WORK INSTRUCTIONS:
Print out the records in full, keeping each word unchanged.

INPUT MATERIAL:

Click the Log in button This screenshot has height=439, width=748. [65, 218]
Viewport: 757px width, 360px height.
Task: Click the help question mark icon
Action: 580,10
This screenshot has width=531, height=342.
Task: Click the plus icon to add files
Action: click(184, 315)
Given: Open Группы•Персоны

ANSWER:
Click the Log in button This screenshot has height=439, width=748. [65, 218]
Viewport: 757px width, 360px height.
Task: Click the help question mark icon
Action: 580,10
This screenshot has width=531, height=342.
Task: Click the plus icon to add files
Action: click(184, 315)
Given: Open Группы•Персоны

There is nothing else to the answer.